Donahue questioned if the data was actually publicly available for review. McCarthy admitted that it was not. Donahue closed her argument by saying that she felt “the challenges to sort out the basis of the numbers… a very brief amount of review time actually in the committee. An extensive reliance on the work done by the other body…” was problematic. Further, she stated that “none of it involved the kind of specific outside consultant or in depth review of our data and information in the way we did it the last time.” She urged that the study group look at this and come back with solid recommendations because they “put all our credibility at risk when we take a leap like this on our own.”
McCarthy countered that JFO has the wage data available and urged a no vote.

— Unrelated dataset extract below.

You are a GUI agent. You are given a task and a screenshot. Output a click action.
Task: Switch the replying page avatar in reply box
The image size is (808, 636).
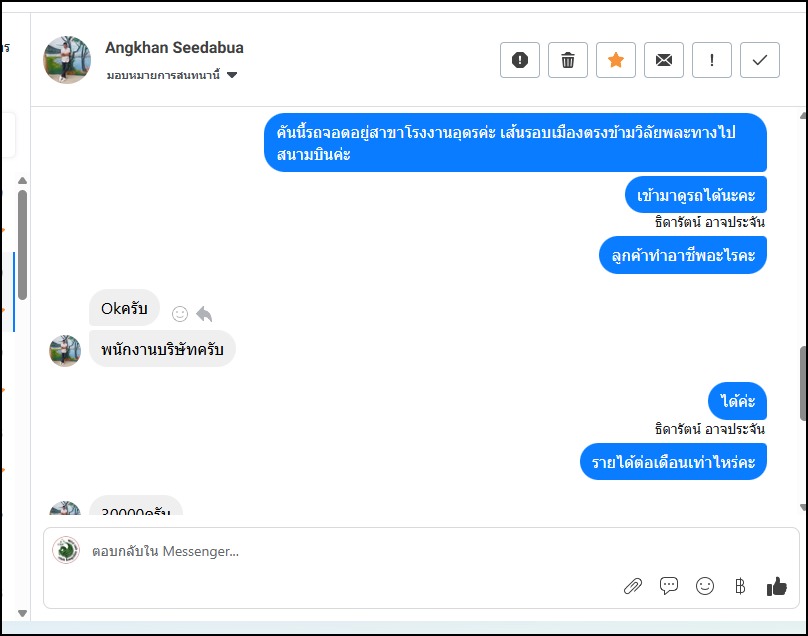click(66, 551)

The roll call was 40-104-6 against the amendment.
Harrison introduced his second amendment (reported on earlier). This time Nugent reported that the Government Operations Committee supported it 11-1-0. There was no discussion and it was passed on a unanimous voice vote.

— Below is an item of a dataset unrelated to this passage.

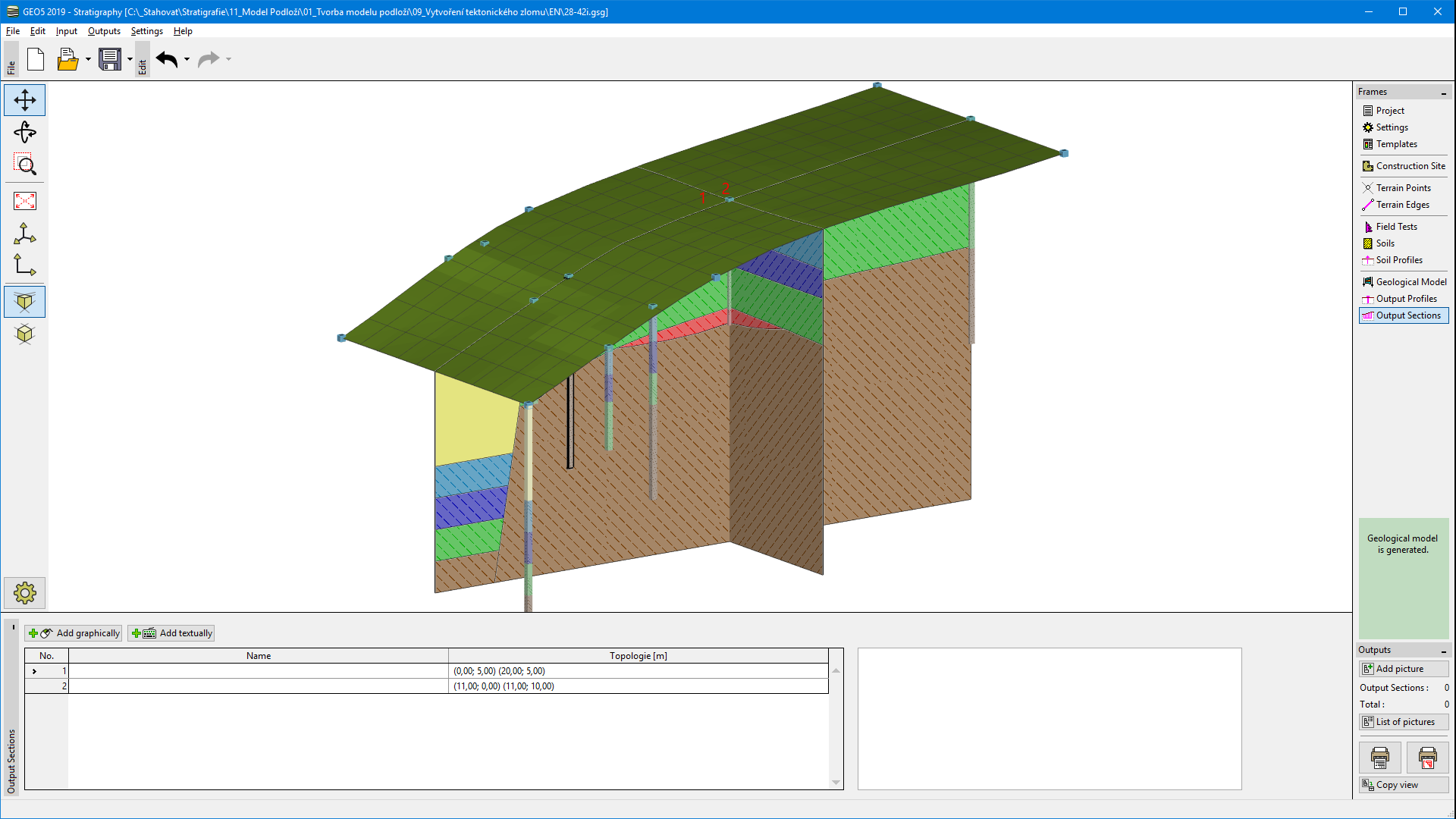Select section row 2 in the table
The image size is (1456, 819).
click(x=258, y=686)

Harrison then presented his third amendment related to health care which would guarantee the 80% state coverage only while the legislature was in session.
Nugent noted that the Government Operations Committee had voted against this amendment as it undermined the intent of the bill to provide affordable access year-round. They voted 8-3-1 against.
The amendment failed on a voice vote.
The discussion moved on to the underlying bill as a member asked for a summary of the costs involved in the bill. Nugent reviewed that the General Fund commitments were an additional:
- $2.5M in FY2025
- $4.1M in FY2026
- $4.8M in FY2027
- *All these estimates include health insurance costs.
Representative Galfetti stated that she believes the “greatest hurdle to service is time commitment. The length of the session prevents citizens both young and middle aged from being able to serve.”
A representative from Barre City stated that “S.39 grants those who cannot now access these halls of power a voice that allows some the capacity to serve when otherwise they could not afford to do so.”
Representative Mihaly noted that when the and former member from his district, Janet Ancel, retired they canvassed “to no avail” and salary and health insurance was as important an obstacle to serving.
Representative Morgan stated that he found it “unconscionable we cannot take up for consideration the bill that would give tax relief for my retired sisters and brothers in uniform that I had to send into harm’s way. I will be voting no.”
NOTE: The price tag associated with exempting military retirement benefits is similar to the cost of the legislative compensation expansion being contemplated here. This seems to be what he is referring to and similar to a statement made by Representative Hango in committee discussion.
Representative Higley read the Common Benefits Clause from the Vermont Constitution.
Article 7
That government is, or ought to be, instituted for the common benefit, protection, and security of the people, nation, or community, and not for the particular emolument or advantage of any single person, family, or set of persons, who are a part only of that community; and that the community hath an indubitable, unalienable, and indefeasible right, to reform or alter government, in such manner as shall be, by that community, judged most conducive to the public weal.
“We are voting benefits to ourselves that many Vermonters will not have,” he stated. He argued that without a study in advance, it is “certainly irresponsible” to pursue this.
A number of other representatives spoke both for and against the increase. Many claiming that it was patriotic to make the legislature more accessible through compensation increases and a repeated argument that they were voting for the benefit of future members.
NOTE: This last argument is a bit disingenuous as the legislature just ushered in their largest freshman class ever and Vermont tends to see a very high retention rate for legislators. It is likely that 97%[1] of them will be serving in the next biennium (and likely for many years to come) and will benefit from these compensation increases.
The vote was 102-44-2 in favor, enough to sustain a veto.